▸ **Problem requirements**: Only the lines from the one that contains "Instruction: Click the purple" through the final line of the entries should be repeated, exactly as written.

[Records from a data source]
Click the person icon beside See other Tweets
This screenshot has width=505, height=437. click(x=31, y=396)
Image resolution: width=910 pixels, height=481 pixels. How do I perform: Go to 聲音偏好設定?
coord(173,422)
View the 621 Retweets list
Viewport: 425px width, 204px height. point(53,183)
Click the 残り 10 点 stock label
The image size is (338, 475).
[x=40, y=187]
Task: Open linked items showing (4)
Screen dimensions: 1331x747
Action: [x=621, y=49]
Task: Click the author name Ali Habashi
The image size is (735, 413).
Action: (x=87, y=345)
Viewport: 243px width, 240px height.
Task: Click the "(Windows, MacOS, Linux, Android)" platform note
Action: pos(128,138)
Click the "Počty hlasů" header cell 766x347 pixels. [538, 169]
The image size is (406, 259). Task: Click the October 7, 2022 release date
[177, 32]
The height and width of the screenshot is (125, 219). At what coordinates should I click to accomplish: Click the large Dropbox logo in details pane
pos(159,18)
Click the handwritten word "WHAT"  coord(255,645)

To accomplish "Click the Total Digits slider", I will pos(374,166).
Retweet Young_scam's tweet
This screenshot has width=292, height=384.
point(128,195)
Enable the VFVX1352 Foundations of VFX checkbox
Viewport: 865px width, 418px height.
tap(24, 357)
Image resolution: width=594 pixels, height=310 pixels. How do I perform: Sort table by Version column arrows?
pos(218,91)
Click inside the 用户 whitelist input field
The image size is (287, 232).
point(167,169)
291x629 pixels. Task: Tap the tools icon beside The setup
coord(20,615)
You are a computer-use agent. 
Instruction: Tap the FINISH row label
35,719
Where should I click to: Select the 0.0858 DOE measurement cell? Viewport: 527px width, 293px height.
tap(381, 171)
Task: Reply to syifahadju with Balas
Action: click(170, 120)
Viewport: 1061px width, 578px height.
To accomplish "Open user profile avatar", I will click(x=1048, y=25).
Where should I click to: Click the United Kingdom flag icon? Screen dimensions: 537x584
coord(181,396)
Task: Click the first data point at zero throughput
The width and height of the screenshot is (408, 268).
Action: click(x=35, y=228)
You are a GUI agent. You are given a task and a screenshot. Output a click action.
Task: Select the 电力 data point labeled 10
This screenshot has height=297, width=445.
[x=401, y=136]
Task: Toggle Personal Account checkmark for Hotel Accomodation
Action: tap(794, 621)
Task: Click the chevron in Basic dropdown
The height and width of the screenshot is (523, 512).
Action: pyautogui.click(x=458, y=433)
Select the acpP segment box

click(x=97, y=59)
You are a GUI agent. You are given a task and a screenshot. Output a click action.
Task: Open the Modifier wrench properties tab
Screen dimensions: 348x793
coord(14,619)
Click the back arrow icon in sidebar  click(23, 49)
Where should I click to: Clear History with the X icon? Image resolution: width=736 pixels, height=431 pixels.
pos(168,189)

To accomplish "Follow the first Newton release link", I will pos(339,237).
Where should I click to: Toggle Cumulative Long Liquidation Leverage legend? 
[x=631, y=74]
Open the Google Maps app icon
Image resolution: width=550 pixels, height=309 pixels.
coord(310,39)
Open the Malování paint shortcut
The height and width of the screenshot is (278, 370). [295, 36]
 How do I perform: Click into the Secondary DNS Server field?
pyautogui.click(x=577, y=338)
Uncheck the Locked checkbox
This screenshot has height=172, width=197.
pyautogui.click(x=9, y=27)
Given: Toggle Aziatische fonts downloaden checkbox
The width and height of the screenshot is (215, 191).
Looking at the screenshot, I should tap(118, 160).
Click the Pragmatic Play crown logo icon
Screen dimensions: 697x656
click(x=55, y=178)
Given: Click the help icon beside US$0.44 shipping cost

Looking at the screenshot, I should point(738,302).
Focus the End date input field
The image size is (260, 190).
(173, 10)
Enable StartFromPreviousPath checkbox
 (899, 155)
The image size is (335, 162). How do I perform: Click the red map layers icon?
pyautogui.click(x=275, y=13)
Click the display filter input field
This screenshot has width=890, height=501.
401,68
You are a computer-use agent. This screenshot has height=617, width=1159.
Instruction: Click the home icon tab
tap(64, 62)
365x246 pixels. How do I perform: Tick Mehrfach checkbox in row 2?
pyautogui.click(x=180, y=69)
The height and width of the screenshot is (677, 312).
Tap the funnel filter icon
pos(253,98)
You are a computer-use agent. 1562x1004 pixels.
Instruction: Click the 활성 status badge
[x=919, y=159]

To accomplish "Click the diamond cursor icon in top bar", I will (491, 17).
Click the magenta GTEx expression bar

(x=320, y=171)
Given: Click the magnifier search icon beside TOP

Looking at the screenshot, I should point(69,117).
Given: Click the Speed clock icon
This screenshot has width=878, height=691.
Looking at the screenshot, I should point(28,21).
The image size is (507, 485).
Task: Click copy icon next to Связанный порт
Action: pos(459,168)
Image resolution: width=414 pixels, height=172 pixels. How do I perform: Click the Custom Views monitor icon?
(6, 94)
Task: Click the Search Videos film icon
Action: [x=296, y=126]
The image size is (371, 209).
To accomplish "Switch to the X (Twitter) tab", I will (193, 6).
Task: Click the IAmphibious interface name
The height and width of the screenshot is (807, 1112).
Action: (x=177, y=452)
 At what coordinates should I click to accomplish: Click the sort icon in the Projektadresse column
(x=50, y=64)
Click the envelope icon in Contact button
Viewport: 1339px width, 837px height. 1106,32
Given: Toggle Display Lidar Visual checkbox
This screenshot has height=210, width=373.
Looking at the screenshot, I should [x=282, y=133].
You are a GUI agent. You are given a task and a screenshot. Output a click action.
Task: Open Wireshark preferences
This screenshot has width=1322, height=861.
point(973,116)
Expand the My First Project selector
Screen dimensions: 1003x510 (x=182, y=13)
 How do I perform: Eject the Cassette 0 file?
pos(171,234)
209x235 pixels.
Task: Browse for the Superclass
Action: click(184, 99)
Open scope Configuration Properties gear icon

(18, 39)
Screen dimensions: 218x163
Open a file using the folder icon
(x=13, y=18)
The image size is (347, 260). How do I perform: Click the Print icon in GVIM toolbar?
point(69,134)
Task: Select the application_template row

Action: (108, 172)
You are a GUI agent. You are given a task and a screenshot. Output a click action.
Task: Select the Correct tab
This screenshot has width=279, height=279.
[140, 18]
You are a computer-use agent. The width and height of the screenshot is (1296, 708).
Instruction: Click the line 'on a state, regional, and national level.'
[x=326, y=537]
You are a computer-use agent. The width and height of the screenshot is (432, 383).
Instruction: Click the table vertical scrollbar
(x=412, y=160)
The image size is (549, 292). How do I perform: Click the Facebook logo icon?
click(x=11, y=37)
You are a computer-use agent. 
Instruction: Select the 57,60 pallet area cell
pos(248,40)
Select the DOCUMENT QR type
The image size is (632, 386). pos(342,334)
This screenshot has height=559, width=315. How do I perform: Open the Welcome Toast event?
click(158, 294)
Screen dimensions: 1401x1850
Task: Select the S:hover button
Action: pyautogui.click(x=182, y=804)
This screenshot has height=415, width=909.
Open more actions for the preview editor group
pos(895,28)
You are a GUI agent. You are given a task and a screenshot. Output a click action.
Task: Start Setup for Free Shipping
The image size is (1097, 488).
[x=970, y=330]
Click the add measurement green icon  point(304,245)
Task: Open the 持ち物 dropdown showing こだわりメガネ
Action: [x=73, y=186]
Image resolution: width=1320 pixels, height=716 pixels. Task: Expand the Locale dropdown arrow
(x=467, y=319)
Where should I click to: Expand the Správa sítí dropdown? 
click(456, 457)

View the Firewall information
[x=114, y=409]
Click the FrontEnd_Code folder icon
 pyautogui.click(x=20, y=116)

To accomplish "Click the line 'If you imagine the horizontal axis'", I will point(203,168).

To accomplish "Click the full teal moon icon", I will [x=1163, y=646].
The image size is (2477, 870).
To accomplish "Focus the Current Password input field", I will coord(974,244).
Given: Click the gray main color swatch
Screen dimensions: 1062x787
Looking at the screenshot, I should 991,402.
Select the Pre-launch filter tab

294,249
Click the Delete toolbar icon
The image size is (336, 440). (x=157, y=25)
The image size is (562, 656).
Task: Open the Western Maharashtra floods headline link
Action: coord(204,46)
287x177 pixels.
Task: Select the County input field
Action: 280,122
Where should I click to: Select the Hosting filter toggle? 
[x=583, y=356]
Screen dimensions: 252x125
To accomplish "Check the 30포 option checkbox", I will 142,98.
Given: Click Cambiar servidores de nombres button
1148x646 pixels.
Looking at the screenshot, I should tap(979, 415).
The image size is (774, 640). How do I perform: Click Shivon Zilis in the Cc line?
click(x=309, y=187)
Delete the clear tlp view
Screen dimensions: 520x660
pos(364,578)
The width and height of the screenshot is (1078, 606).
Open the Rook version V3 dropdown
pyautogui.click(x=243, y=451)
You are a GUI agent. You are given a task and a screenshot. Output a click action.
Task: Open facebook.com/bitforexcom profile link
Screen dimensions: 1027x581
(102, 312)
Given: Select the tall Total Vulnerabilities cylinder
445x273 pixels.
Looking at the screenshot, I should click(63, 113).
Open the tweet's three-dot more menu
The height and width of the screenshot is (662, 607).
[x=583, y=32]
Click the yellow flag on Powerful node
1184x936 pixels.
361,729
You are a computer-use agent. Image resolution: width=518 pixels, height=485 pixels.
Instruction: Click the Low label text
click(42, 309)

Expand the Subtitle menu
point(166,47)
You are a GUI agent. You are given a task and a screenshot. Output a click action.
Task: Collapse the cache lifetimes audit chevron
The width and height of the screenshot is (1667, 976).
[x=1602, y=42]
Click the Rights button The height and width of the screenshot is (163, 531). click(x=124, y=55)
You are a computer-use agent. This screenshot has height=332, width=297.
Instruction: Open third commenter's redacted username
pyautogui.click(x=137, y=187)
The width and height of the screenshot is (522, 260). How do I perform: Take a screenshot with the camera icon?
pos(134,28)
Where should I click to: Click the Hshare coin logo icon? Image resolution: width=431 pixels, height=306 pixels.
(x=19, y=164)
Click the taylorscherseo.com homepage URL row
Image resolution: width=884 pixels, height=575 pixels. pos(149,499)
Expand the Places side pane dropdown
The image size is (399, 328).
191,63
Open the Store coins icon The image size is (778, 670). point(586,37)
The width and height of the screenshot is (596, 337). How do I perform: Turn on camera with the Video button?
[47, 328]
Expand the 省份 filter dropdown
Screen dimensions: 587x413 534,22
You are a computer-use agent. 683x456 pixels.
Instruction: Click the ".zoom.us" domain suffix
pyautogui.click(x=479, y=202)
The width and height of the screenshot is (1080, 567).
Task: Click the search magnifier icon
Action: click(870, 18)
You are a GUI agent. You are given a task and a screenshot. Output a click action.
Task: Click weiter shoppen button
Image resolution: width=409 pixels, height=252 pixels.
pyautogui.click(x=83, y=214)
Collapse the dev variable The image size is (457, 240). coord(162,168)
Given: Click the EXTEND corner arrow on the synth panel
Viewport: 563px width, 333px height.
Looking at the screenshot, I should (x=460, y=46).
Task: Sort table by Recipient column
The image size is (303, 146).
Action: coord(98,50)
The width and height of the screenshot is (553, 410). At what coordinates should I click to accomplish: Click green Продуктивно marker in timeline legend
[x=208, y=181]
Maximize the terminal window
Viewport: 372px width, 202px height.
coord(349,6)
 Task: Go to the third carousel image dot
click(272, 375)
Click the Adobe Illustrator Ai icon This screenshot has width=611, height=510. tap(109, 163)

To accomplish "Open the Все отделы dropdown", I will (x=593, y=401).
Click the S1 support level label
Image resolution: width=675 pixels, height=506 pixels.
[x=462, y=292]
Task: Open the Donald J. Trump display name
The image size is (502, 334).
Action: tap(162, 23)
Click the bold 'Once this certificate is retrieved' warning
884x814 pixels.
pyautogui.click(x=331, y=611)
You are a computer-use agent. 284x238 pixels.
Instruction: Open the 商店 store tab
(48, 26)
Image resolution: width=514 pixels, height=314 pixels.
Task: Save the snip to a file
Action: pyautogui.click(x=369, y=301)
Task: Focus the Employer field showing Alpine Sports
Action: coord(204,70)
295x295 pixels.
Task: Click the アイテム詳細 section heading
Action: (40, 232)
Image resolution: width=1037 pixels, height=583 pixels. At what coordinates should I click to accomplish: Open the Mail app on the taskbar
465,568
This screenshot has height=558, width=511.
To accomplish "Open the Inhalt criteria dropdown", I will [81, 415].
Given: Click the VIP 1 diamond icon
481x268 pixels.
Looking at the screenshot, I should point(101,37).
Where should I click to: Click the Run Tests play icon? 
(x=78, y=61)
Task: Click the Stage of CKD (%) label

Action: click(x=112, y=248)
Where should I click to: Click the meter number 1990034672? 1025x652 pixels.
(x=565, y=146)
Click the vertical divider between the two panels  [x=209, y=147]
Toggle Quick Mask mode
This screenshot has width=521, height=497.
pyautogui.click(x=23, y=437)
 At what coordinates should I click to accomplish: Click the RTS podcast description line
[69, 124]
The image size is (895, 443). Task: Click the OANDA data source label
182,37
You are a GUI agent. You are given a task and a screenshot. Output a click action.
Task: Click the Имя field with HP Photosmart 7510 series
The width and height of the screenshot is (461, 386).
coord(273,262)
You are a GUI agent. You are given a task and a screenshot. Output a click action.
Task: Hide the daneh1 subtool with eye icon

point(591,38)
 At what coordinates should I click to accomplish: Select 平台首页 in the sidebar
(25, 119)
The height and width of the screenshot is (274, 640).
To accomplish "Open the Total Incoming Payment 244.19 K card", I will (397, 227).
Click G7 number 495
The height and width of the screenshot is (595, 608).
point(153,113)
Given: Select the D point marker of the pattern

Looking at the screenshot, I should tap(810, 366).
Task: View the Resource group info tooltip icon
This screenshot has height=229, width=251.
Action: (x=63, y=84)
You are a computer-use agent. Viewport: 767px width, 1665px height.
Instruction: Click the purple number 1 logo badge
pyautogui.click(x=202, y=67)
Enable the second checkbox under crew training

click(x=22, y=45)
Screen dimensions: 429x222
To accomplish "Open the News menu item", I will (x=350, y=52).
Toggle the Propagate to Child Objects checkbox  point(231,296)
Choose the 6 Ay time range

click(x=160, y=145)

▸ **Output for this task**:
Instruction: Click the purple number 1 logo badge
pyautogui.click(x=202, y=67)
Enable the second checkbox under crew training

click(x=22, y=45)
Screen dimensions: 429x222
To accomplish "Open the News menu item", I will (x=350, y=52).
Toggle the Propagate to Child Objects checkbox  point(231,296)
Choose the 6 Ay time range

click(x=160, y=145)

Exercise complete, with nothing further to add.